Lompat ke konten Lompat ke sidebar Lompat ke footer

Renungan Ramadhan di Gerbang Awal Kedewasaan

Hallo semuanya, apa kabar? Oh iya, mohon maaf lahir dan batin ya buat semua. Maaf kalau selama saya ngeblog mungkin ada kata-kata yang kurang berkenan dan tanpa sengaja menyakiti perasaan. Selamat menjalankan ibadah puasa bagi yang menjalankan semoga kita diberikan kelancaran dan keberkahan. Aamiin


Sebenernya, saya juga suka ngerasa aneh sendiri sih, entah kenapa setiap datang bulan suci Ramadhan perasaan yang selalu saya rasakan nyaris hampir sama. Begitu absurd! Ada haru, syukur, hampa juga kebahagiaan terasa. 

Ramadhan dua tahun lalu, sempet merasakan ramadhan pertama di tempat kerja. Kerasa banget apalagi pas shift siang, terpaksa buka di tempat kerja dan nggak bareng-bareng keluarga. Kebayang menjelang idulfitri pasti kita-kita lembur dan baru pulang jam setengah 1 pagi. Ah, entah, meskipun saya sempat merasa tidak nyaman berada di sana, tapi sungguh tempat itu pun begitu saya rindukan. 

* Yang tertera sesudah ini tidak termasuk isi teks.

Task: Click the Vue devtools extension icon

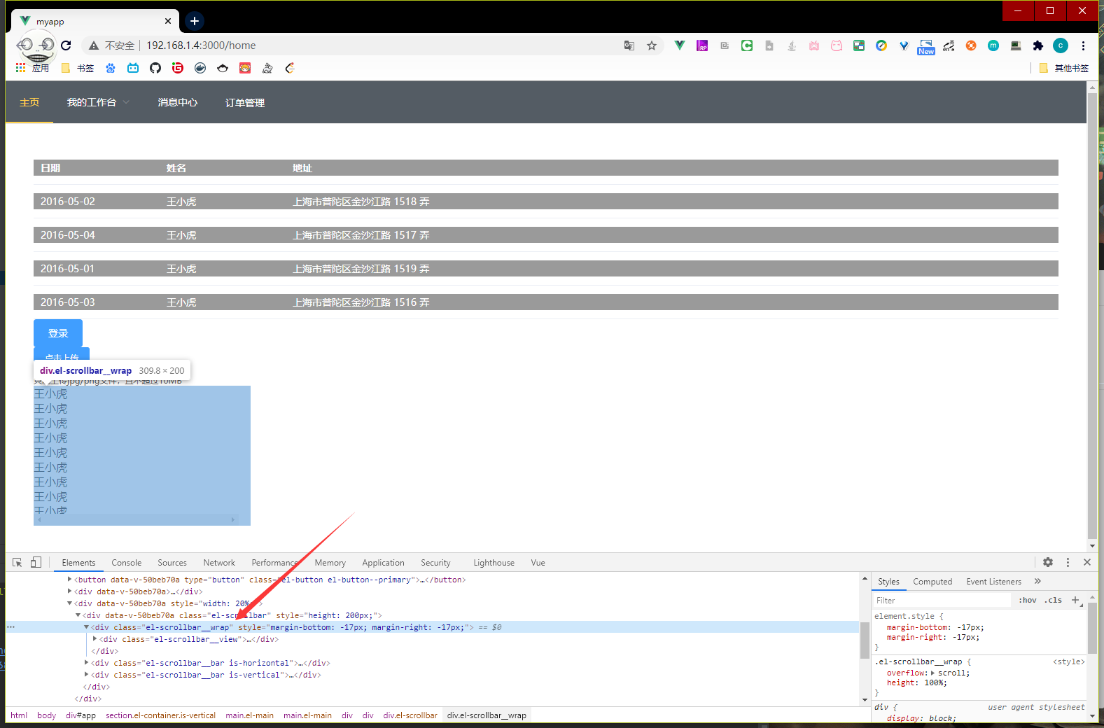Action: pos(679,46)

Kalau dipikir-pikir dari sekian banyak orang yang mungkin membuat saya tidak nyaman ada beberapa yang memang tetap baik. Kenapa dulu saya nggak sadar ya? Ahahaha mungkin karena saat itu masih terlalu labil sehingga bahkan saya lebih mementingkan emosi ketimbang berpikir jernih.

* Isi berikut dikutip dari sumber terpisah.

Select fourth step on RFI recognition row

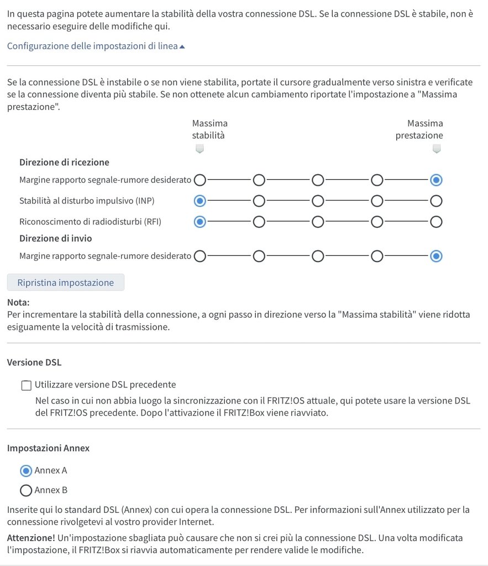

Ramadhan tahun ini, sama seperti tiga tahun yang lalu. Saya tetap menjalani sendiri. Bisa dibilang saya sudah nyaris terbiasa, tapi tetap beruntung sekali saya memiliki keluarga, sahabat dan teman-teman yang begitu luar biasa sehingga saya bisa tetap tersenyum dan tertawa walau beberapa kali kehampaan itu menyapa.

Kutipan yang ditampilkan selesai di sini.